Relish Rather Than Romance

There is no supplied product-origin record here that ties this particular Morrisons jar to a named inventor, a first batch, or a proud old factory ledger. That is worth saying plainly, because grocery history often gets polished until every onion sounds as though it was personally chosen by a Victorian with a waistcoat. What can be said more safely is that sweet onion relish sits in a long British habit of preserving, pickling, sweetening, sharpening, and generally improving plain food through jars. It is related in spirit to chutneys, piccalilli, sandwich pickles, and those mysterious condiments that appear at Boxing Day and somehow remain useful until Easter.

The Morrisons Shelf Connection

For many shoppers, the Morrisons name is the recognisable part. It points not to a single old relish origin story, but to the familiar supermarket world of British own-label groceries: practical jars, sensible labels, and the sort of item you add to the trolley because you already know where it will go at home. Sweet onion relish is very much in that camp. It is not trying to be the centrepiece. It is there for the cheese board that is mostly just cheese and crackers, the sausage bap that needs help, or the leftover roast sandwich that deserves better than dry bread and optimism.

A British Shop Story Behind the Shelf

A business trading under this shop name is located on The Old High Street in the Creative Quarter of Folkestone, Kent, England, and the website says the business was started in August 2013. Its stated founding idea was a frustration that much of what was generally available for sale in the UK was sourced from abroad. That is brand-family context rather than Morrisons relish history, and the distinction matters. The modern jar comes through a wider British grocery world, while the shop story speaks to why familiar UK products still matter when people are trying to find them far from home. Corporate clarity is rarely as tidy as a shelf label, but the impulse is easy enough to understand.

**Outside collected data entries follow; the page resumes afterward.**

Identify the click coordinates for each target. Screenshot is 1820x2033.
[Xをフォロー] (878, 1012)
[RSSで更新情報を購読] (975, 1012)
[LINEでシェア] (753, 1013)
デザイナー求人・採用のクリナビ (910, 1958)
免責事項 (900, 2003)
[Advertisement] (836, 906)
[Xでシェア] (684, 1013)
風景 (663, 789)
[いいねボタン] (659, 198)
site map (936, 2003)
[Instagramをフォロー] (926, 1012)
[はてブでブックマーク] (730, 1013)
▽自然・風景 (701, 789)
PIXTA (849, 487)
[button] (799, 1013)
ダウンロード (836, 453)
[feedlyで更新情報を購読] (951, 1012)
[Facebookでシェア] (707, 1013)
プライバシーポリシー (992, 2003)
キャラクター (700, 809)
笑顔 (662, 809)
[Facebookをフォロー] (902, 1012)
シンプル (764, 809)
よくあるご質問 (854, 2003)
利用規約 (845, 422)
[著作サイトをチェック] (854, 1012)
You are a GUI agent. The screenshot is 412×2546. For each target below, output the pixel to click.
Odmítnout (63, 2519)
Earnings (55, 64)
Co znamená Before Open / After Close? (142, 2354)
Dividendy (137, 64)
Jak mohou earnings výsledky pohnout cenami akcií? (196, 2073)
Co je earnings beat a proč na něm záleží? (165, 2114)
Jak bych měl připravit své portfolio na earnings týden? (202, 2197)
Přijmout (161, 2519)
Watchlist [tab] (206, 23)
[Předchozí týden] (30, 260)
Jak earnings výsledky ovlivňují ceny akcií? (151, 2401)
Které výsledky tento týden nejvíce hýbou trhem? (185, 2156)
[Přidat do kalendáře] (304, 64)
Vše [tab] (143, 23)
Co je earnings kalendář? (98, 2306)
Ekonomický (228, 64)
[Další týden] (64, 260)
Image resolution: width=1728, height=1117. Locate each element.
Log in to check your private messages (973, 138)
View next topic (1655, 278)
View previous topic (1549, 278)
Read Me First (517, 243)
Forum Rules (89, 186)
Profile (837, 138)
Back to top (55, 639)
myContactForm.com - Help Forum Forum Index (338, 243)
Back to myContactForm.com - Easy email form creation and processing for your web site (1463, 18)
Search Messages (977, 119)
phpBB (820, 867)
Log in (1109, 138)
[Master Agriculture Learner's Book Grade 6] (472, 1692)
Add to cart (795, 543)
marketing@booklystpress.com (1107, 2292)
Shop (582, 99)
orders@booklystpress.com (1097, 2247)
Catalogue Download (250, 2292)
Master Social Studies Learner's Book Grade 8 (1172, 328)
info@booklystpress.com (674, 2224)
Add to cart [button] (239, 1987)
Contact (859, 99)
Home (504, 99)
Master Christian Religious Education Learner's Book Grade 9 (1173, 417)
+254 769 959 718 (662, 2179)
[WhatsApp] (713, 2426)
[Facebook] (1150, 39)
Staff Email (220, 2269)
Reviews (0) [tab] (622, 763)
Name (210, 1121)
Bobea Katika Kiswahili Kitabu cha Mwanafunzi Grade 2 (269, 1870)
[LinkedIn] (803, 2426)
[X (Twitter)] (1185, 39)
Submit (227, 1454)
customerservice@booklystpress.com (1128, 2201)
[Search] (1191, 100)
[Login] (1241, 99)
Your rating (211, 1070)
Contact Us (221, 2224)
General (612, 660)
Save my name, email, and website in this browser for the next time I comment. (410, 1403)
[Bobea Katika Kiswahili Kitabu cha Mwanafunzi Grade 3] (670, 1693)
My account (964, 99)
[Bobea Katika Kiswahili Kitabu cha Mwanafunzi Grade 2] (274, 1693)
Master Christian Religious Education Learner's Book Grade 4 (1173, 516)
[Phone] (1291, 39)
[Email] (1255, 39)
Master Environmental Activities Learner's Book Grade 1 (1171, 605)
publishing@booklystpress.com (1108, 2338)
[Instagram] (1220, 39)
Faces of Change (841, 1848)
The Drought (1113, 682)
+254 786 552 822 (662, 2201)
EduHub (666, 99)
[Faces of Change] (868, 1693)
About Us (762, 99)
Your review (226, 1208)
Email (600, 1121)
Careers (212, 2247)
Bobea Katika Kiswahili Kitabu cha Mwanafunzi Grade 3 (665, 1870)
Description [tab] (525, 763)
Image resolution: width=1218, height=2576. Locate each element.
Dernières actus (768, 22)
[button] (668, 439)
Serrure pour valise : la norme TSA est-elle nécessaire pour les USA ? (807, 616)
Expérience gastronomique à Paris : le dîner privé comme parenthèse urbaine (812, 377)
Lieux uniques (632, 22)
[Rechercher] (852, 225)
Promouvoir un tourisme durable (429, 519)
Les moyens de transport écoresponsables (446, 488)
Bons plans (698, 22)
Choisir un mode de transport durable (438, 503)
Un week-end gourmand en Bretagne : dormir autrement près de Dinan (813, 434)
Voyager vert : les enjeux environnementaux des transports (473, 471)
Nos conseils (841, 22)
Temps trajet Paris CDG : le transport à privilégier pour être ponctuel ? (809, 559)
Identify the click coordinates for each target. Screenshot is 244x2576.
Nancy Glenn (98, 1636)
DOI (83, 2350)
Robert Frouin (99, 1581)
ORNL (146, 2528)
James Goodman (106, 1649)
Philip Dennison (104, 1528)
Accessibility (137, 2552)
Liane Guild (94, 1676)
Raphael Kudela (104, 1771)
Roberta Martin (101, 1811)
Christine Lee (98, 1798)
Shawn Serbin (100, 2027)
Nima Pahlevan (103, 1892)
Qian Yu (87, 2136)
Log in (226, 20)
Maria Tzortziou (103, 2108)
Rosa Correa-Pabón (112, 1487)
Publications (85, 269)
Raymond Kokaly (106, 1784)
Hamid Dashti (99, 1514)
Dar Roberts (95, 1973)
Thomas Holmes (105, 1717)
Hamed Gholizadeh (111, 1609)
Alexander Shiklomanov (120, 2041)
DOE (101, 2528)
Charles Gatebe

Why Sweet Onion Travels Well

Relish is one of those products that makes particular sense to British shoppers in Canada because it solves a small but persistent problem. Canadian supermarkets are full of condiments, of course, but they do not always land in quite the same place on the British food map. A sweet onion relish from home has the right sort of balance for a ploughman’s-style plate, a cheese sandwich, a sausage roll lunch, or burgers cooked outside while someone insists the weather is β€œnot too bad, actually.” It is not just sweetness. It is the familiar jar logic: sharp enough to cut through richness, soft enough to spoon generously, and dependable enough to keep around.

The Fridge-Door Feeling

For expats, this is the kind of grocery memory that does not announce itself until it is missing. You remember it when building a sandwich, when putting out cold cuts, or when trying to make a weeknight tea feel a little less assembled from whatever was left. It has the flavour of supermarket runs, family barbecues, and grandparents producing six jars for three people because β€œyou never know.” Morrisons Sweet Onion Relish belongs to that practical British tradition of making ordinary food better without making a speech about it. A quiet sign-off from The Great British Shop: some jars are small, but homesickness is oddly specific.